• _Stated goal_:
Copy out verbatim the data that begins with the line containing "This screenshot has height=691, width=1000." and ends with the line containing "pyautogui.click(x=947, y=385)", both of those lines included. Omit the pictures.

• _Exercise input_:
↓↓↓

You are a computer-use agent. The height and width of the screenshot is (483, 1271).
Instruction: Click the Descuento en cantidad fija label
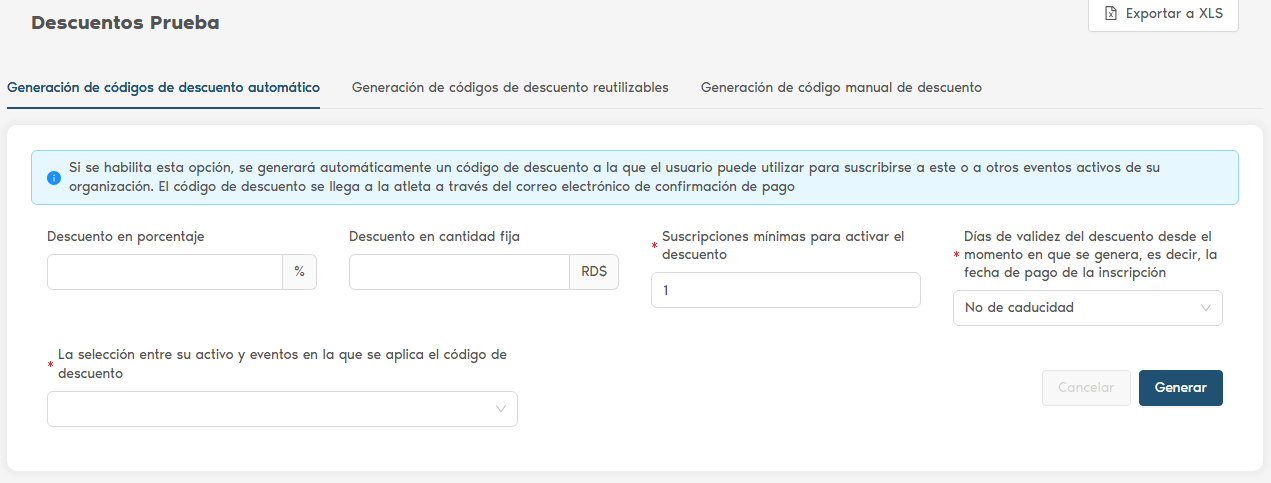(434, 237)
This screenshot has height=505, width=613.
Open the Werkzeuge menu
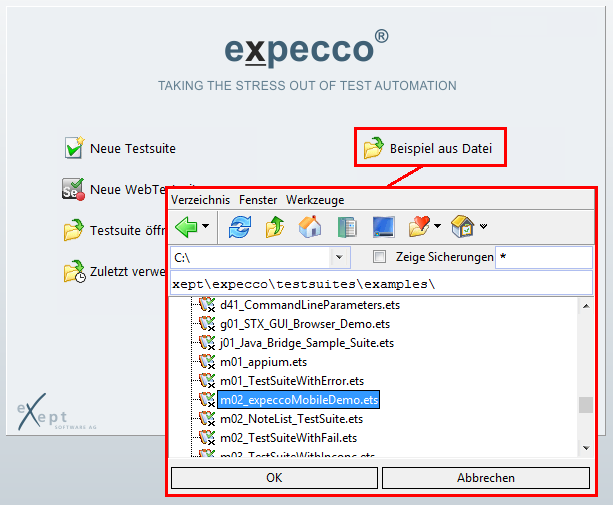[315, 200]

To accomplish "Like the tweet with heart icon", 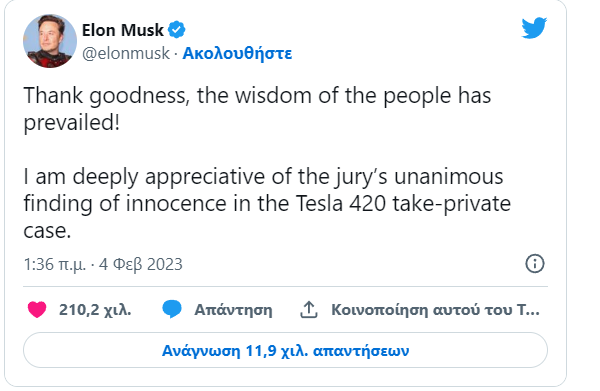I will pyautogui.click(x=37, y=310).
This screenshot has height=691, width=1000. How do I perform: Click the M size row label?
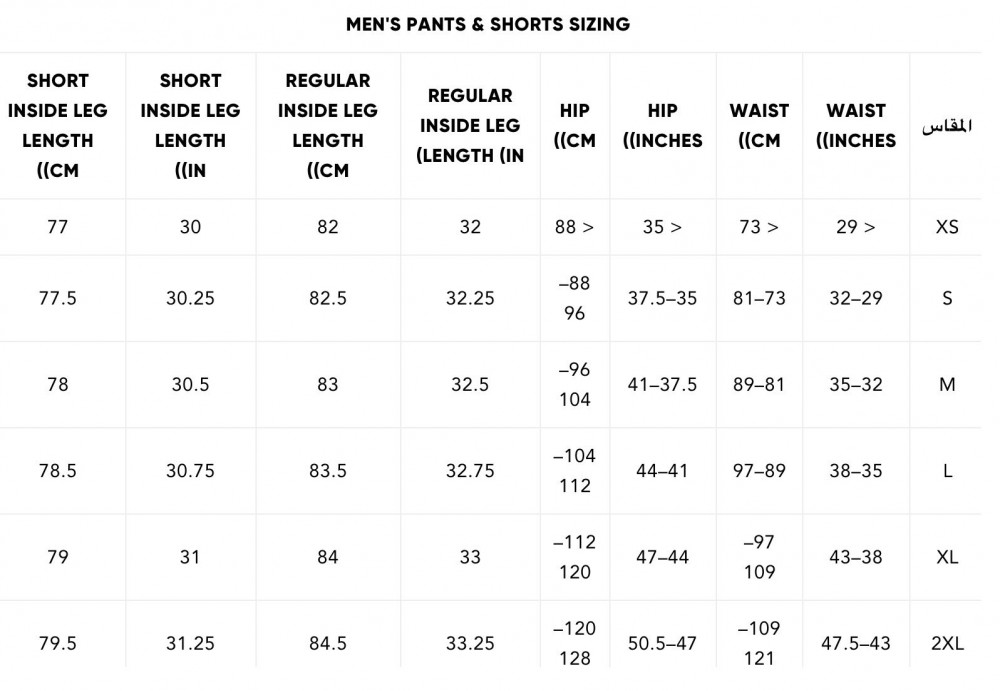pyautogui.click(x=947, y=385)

↑↑↑
↓↓↓

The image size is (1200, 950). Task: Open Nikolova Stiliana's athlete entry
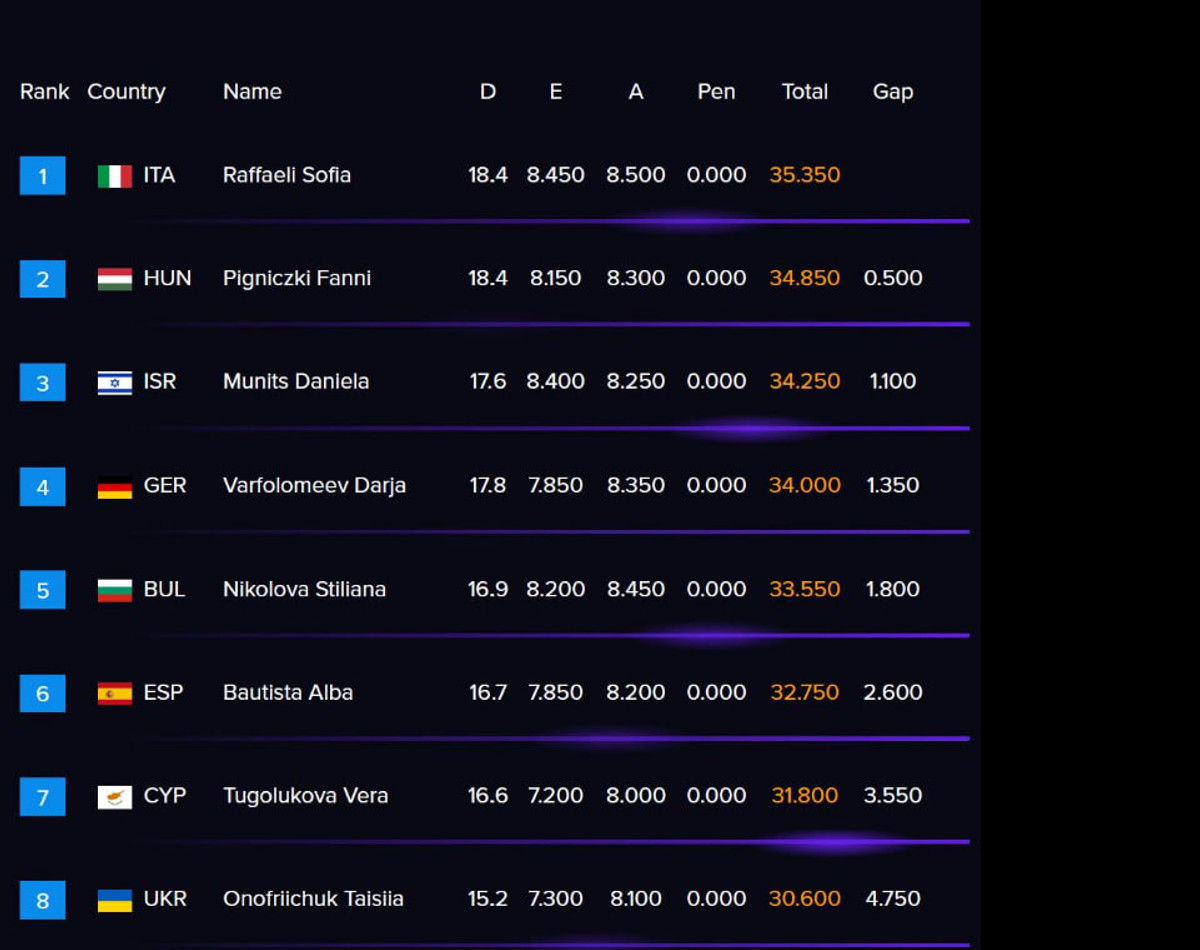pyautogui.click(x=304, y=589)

↑↑↑
↓↓↓

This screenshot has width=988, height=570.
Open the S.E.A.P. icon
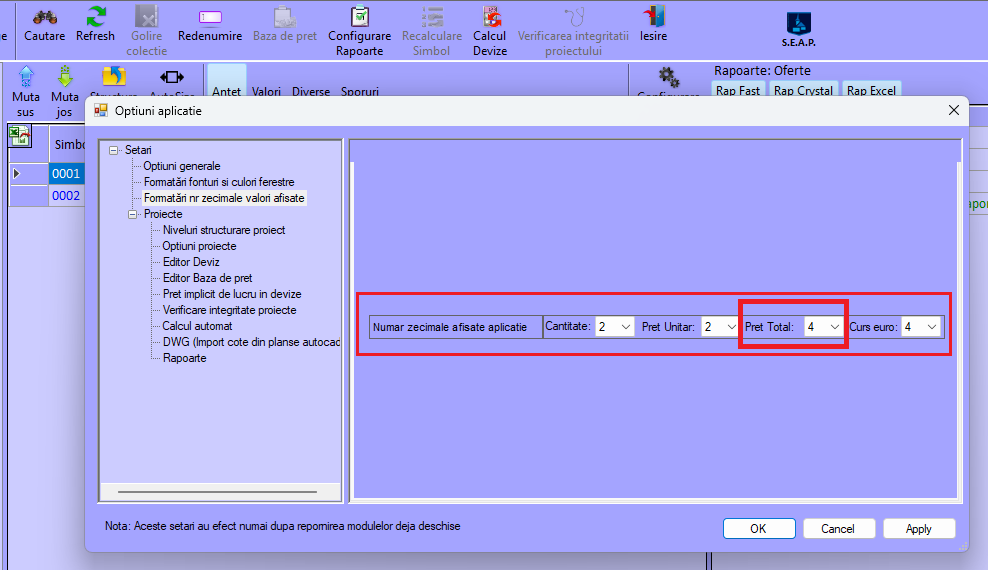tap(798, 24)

↑↑↑

• _Worked answer_:
This screenshot has height=691, width=1000. How do I perform: Click the M size row label?
pyautogui.click(x=947, y=385)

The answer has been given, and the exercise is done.